Hasta el día de hoy el gobierno madurista proclama que en Venezuela no hay presos políticos. Tampoco existen los torturados y los desaparecidos, ni mucho menos los prisioneros en precarias condiciones de salud o aislados de sus familiares. Ni por supuesto los fusilados por los cuerpos de seguridad. Muchos de estos asesinados en condiciones “extrañas”, que a primera vista se nota que fueron “juzgados” por las propias policías y otros cuerpos de seguridad pasando por encima de interrogatorios, investigaciones, indicios,  pruebas específicas, testigos presenciales y el siempre olvidado debido proceso que estipula la Constitución.

Lo cierto es que desde que se estableció la oscura y siniestra OLP, en este mismo espacio denunciamos que al amparo de tal esperpento se iba a dar inicio a una guerra criminal que no solo abarcaría a las policías y las bandas criminales, sino que se llevaría por delante a los habitantes de los barrios, a los ciudadanos de clase media y, desde luego, a los mismos militares que serían vistos como un todo, indiferenciados de quienes ejercían de hecho la represión y que, como tal, se mantenían al margen de la batalla que se estaba iniciando.

Dicho y hecho, entre civiles inocentes e integrantes de la fuerza militar suman una cantidad considerable de víctimas que nunca participaron en acciones de violencia. Se inició así una situación de caos ciudadano acrecentado por los gatillos alegres que recorren las calles, las avenidas y las carreteras, ya sea como represores o hampa común. Basta y sigue bastando el criterio de las policías para determinar quién tiene derecho de vivir y quién no, quién es un blanco posible y quién es inocente, así a ojos de buen cubero.

En realidad la famosa OLP no ha sido otra cosa que un permiso para matar, desde cualquier lado. Son incontables las víctimas inocentes que caen bajo el fuego policial solo porque se parecen o las confundieron con un hampón recién salido de la cárcel. También las sospechas recaen sobre los familiares o los amigos, es decir, ni siquiera se hace un trabajo previo de inteligencia para reducir y evitar a todo evento a las víctimas inocentes.

Mientras tanto, los integrantes de los cuerpos policiales con emboscados y asesinados al llegar a sus casas, porque habitan en las mismas zonas donde residen las bandas criminales.
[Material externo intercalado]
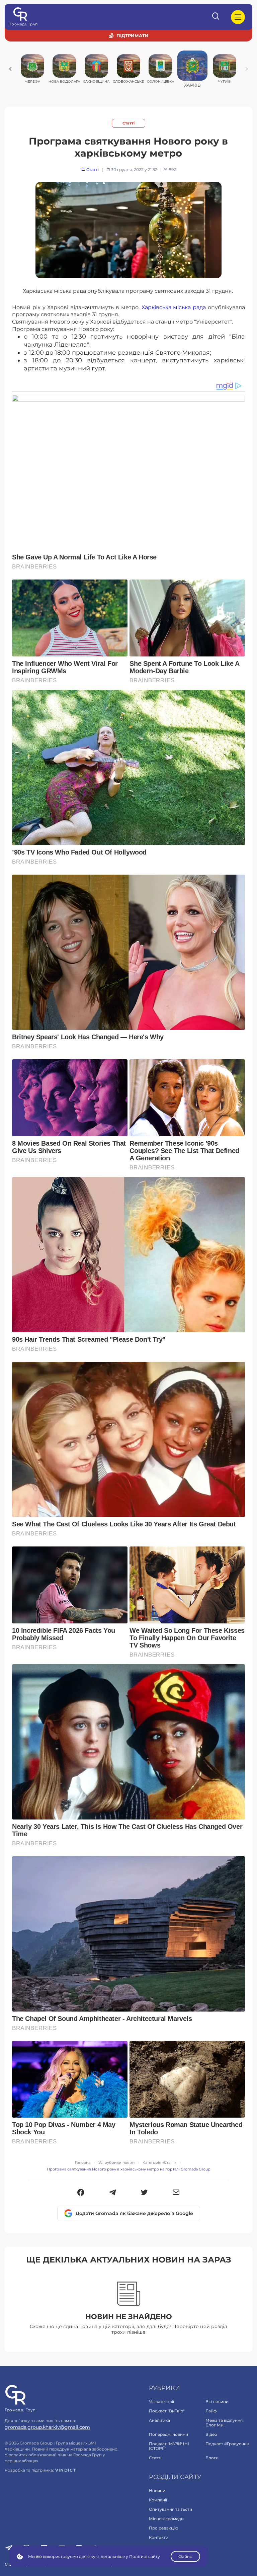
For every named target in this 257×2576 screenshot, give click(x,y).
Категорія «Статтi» (159, 2162)
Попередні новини (168, 2434)
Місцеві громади (166, 2518)
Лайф (211, 2410)
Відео (211, 2434)
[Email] (176, 2193)
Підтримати (132, 35)
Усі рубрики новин (116, 2162)
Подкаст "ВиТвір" (166, 2410)
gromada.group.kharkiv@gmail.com (47, 2427)
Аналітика (159, 2420)
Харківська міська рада (175, 307)
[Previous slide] (10, 69)
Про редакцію (163, 2527)
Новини (157, 2490)
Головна (82, 2162)
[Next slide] (246, 69)
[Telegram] (112, 2193)
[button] (81, 2193)
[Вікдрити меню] (238, 17)
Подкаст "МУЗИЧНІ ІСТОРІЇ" (169, 2446)
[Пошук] (216, 17)
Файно (185, 2556)
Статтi (128, 123)
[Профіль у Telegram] (9, 2549)
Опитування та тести (170, 2509)
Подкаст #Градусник (227, 2443)
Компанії (158, 2499)
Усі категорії (161, 2401)
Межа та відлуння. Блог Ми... (224, 2422)
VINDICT (65, 2470)
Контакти (158, 2537)
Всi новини (217, 2401)
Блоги (212, 2457)
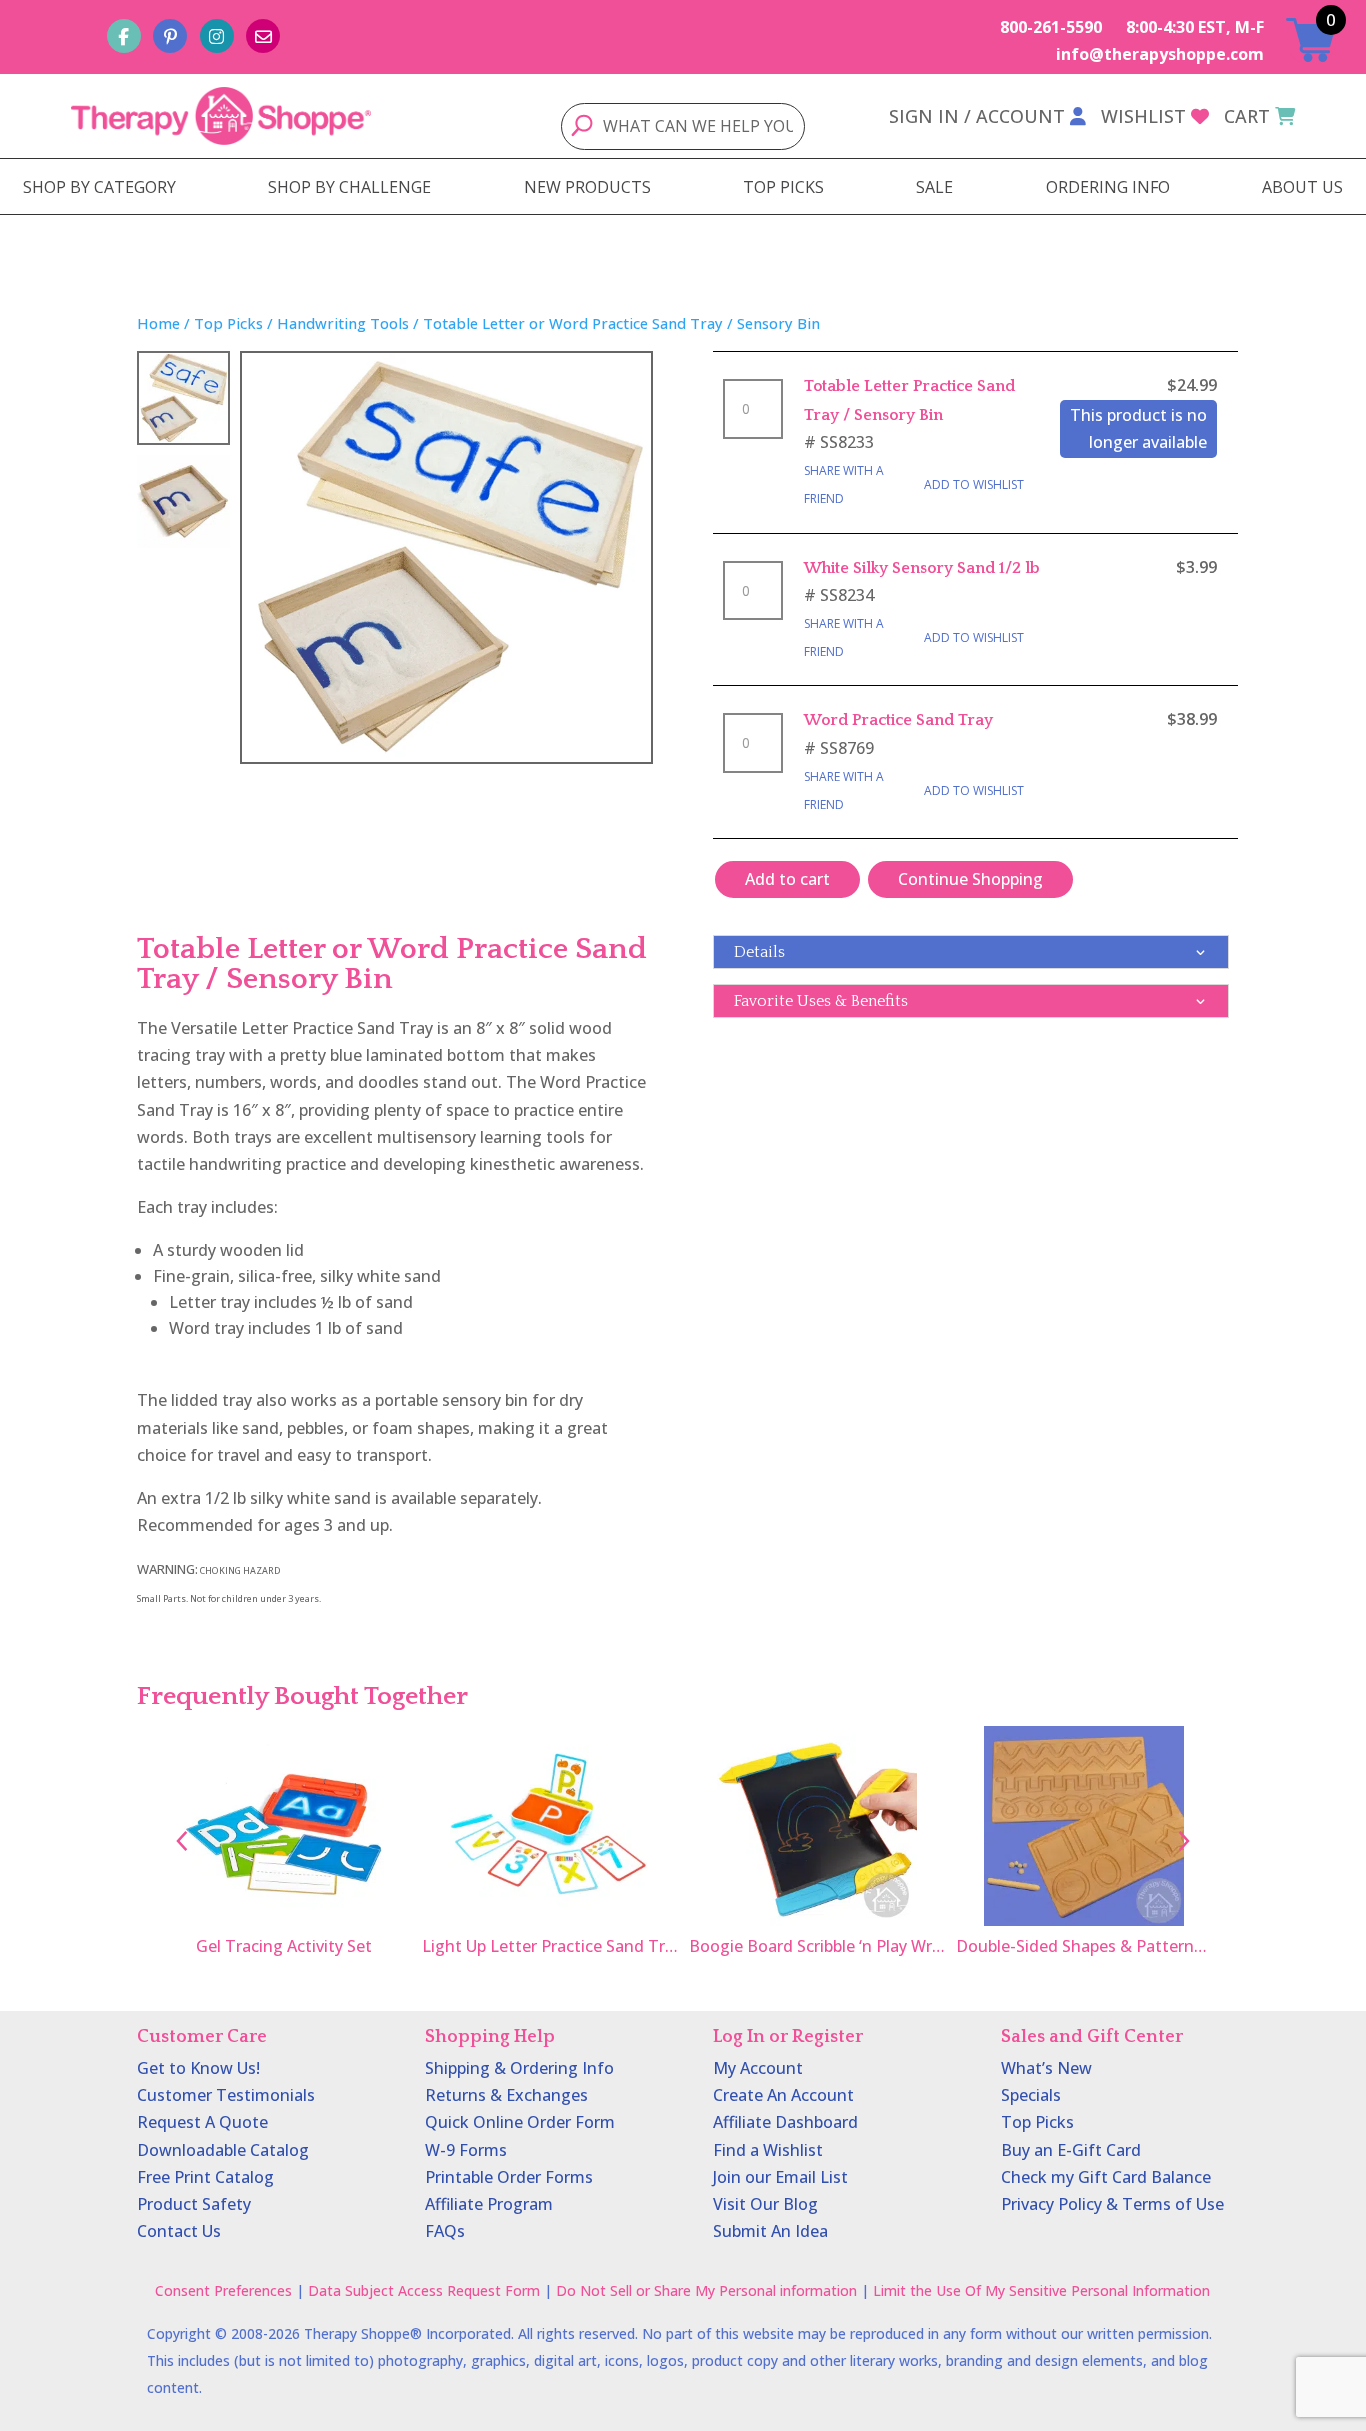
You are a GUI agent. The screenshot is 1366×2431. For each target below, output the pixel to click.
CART (1247, 116)
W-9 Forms (466, 2150)
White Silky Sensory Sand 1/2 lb (922, 568)
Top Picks (228, 323)
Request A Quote (202, 2122)
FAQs (445, 2231)
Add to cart (787, 879)
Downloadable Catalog (223, 2150)
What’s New (1046, 2068)
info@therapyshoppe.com (1160, 54)
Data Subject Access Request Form (424, 2290)
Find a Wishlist (768, 2150)
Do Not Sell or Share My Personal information (706, 2290)
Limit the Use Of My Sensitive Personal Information (1041, 2290)
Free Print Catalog (205, 2177)
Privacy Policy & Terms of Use (1112, 2204)
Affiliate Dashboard (785, 2122)
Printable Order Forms (509, 2177)
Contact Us (179, 2231)
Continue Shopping (970, 879)
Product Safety (194, 2204)
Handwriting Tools (343, 323)
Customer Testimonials (226, 2095)
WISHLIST (1143, 116)
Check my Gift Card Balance (1106, 2177)
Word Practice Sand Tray (898, 720)
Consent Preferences (223, 2290)
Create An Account (783, 2095)
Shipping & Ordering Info (519, 2068)
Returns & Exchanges (506, 2095)
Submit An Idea (770, 2231)
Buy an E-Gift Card (1071, 2150)
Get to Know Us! (198, 2068)
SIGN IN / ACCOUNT (977, 116)
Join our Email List (780, 2177)
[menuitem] (99, 187)
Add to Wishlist (974, 484)
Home (158, 323)
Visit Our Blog (765, 2204)
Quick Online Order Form (520, 2122)
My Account (758, 2068)
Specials (1031, 2095)
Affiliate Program (489, 2204)
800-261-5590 (1051, 27)
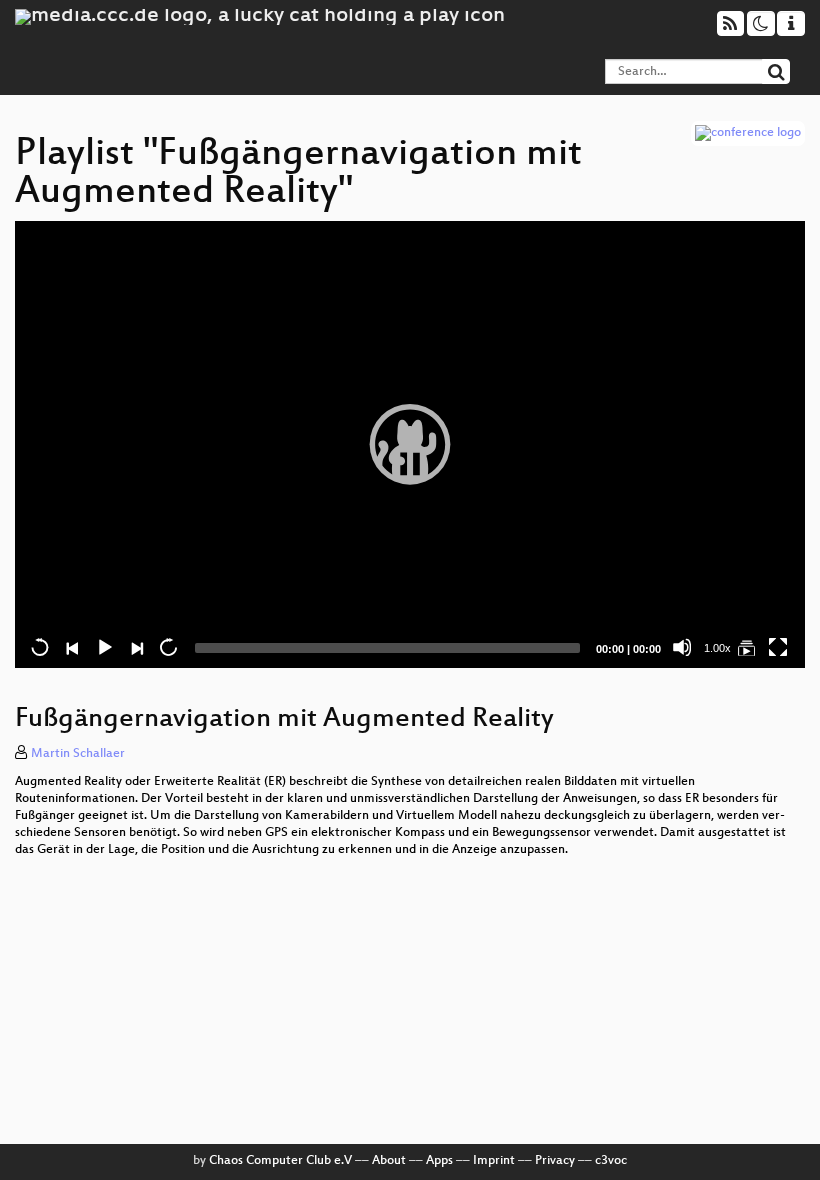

No se les protege, se les abandona a su suerte y, al ser mal pagados y peor reconocidos sus méritos, terminan encadenados a las mismas bandas que deben combatir.

Quienes siguen atentos a los hechos delictivos que ocurren tanto en las grandes ciudades como en las zonas rurales, saben perfectamente bien que, en esta etapa final de fracaso de la OLP, lo único rescatable es que queda demostrado lo que siempre se supo: los militares no sirven para combatir como policías, no están formados para ello y colocarlos en estas tareas terminan siempre por corromper a unos y a otros.

Este fracaso solo ha dejado un gran cementerio donde descansan unidos en la muerte y la tragedia los policías, los militares y los hampones. Eso sin contar con los civiles que caen en medio de una balacera. Basta con leer todos los días una coletilla que cierra los textos de sucesos: “Los heridos fueron conducidos al hospital y al llegar allí ya habían fallecido”.